Southern Tenant Folk Union are the Edinburgh based six-piece string band that over a series of albums have produced a thought provoking and arresting take on roots & folk music. Past winners of the ‘Americana Artist Of The Year’ award the band have taken their music onto BBC One TV’s prime political show ‘The Andrew Marr Show’ plus Irish TV’s world famous chat show ‘The Late Late Show’ as well as onto stages at prestigious festivals (Celtic Connections, Belfast Open House Festival, Orkney Folk Festival, Belladrum Festival, Electric Picnic & many more). They run their own record label and work completely independently releasing their own music.
Live reviews of their concert performances have picked up on their ‘tight delivery and soaring, gorgeous harmonies’ saying that ‘STFU are a must see live band combining a rich blend of musical talent with a high octane Appalachian style’ and they perform their own brand of ‘thrilling traditional musicianship’. Through extensive touring they have seen audiences grow year on year and now consistently sell-out concert venues all over the UK and Ireland. Artistically successful their albums have been reviewed and praised in The Guardian, The Independent, The Sunday Times and The Irish Times with their latest album awarded 4 stars in Q Magazine with the band described as ‘A folk band for the Occupy era – passionate, political and mischievous’

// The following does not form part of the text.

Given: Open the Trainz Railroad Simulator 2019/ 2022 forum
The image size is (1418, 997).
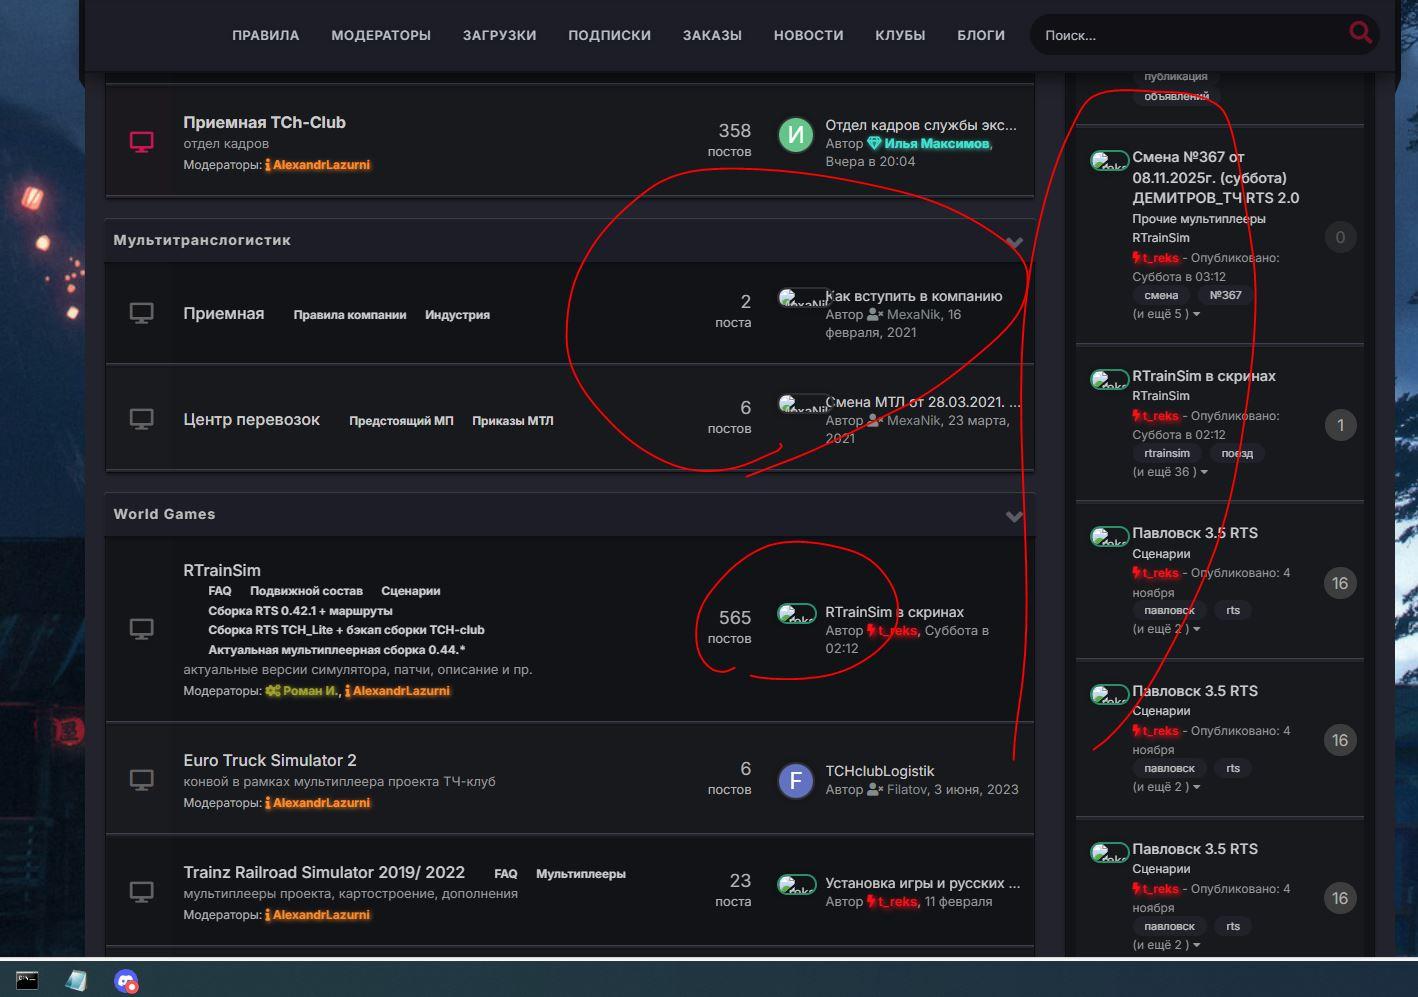Looking at the screenshot, I should coord(324,872).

Started in 2006 by Belfast born and Liverpool/London raised musician Pat McGarvey, he has, through various different line-ups of the collective, driven ever increasingly forward in taking genre clichés and subverting them into more interesting shapes and patterns, attempting to create roots music that has depth both lyrically and musically. The name itself comes from a desire to find a union based name for the group and one that also suited the style of music. In trying to find a name they came upon and appropriated the ground breaking multi-racial tenant farmers collective from the new deal/dustbowl era the Southern Tenant Farmers Union.
Several albums and many tours later, the band line-up has changed again and just as before as some people moved on then some new people joined each bringing different experience, interesting ideas and new influences to the collective. People like talented Scottish singer songwriter Rory Butler (winner of Danny Kyle Award at Celtic Connections in 2012), fiddle player Katherine Stewart, percussionist Steve Fivey and from Inverness, double bass player Craig Macfadyen. Their 6th album, ‘The Chuck Norris Project’, a fierce and beautiful political set of songs, was released in January 2015 launching at Celtic Connections and took the disparate influences the band has, expanded upon them, and progressed the experiment ever further whilst posing the question “what can we do with these acoustic instruments?” The band continue to tour in the manner of Willie Nelson, that is with an exciting live show that engages the audience, talks & tells stories, discusses issues, is informal and also one that displays the fully eclectic and interesting music from across the band’s career to date.